Paul was silent and thoughtful. After a pause she continued.
"The trouble with you is, you fancy yourself in love with every new girl you meet—at least with the latest one, if she is at all out of the ordinary line."
"The trouble with me is that I don't keep on loving the same girl long enough to come to the happy climax—if the climaxisto be a happy one; of course it doesn't follow that it is to be anything of the sort. I've been brought up in the bosom of too many families to believe in the lasting quality of love. Yet they are happy, you say, those two gentle people perpetuating spring on canvas and cambric. See, there is a small cloud of butterflies hovering about them—one of them is panting in fairy-like ecstasy on the poppy that decorates your Mama's hat!"
Paul rolled a cigarette and offered it to Miss. Juno, in a mild spirit of bravado. To his delight she accepted it, as if it were the most natural thing in the world for a girl to do. He rolled another and they sat down together in the arbor full of contentment.
"Have you never been in love?" asked Paul suddenly.

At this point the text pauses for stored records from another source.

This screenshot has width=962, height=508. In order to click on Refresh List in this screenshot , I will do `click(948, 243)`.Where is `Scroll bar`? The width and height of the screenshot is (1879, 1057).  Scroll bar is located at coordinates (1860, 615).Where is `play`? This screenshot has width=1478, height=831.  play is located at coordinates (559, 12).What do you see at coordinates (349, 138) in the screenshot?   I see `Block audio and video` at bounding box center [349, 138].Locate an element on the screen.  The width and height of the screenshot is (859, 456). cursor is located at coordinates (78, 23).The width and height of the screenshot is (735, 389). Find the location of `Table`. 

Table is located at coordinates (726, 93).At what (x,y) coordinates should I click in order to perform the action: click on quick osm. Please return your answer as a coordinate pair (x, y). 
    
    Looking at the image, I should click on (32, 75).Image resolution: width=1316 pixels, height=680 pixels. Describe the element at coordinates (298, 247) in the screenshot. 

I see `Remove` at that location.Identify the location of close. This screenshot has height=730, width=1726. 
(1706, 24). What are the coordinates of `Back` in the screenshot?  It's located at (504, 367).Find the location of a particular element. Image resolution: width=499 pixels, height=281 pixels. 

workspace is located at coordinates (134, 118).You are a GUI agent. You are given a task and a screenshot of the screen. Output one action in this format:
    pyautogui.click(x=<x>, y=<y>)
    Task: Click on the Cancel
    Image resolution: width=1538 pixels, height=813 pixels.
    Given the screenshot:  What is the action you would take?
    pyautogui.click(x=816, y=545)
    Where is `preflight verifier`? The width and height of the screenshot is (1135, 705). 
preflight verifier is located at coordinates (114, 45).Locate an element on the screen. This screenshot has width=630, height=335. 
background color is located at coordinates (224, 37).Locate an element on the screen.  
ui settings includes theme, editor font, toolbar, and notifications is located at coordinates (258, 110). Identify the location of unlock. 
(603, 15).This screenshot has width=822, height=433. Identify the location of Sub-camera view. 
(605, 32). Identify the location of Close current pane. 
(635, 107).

"Yes, I suppose so. I was engaged once; you know girls instinctively engage themselves to some one whom they fancy; they imagine themselves in love, and it is a pleasant fallacy. My engagement might have gone on forever, if he had contented himself with a mere engagement. He was a young army officer stationed miles and miles away. We wrote volumes of letters to each other—and they were clever letters; it was rather like a seaside novelette, our love affair. He was lonely, or restless, or something, and pressed his case. Then Mama and Gene—those ideal lovers—put their feet down and would none of it."
"And you?"
"Of course I felt perfectly wretched for a whole week, and imagined myself cruelly abused. You see he was a foreigner, without money; he was heir to a title, but that would have brought him no advantages in the household."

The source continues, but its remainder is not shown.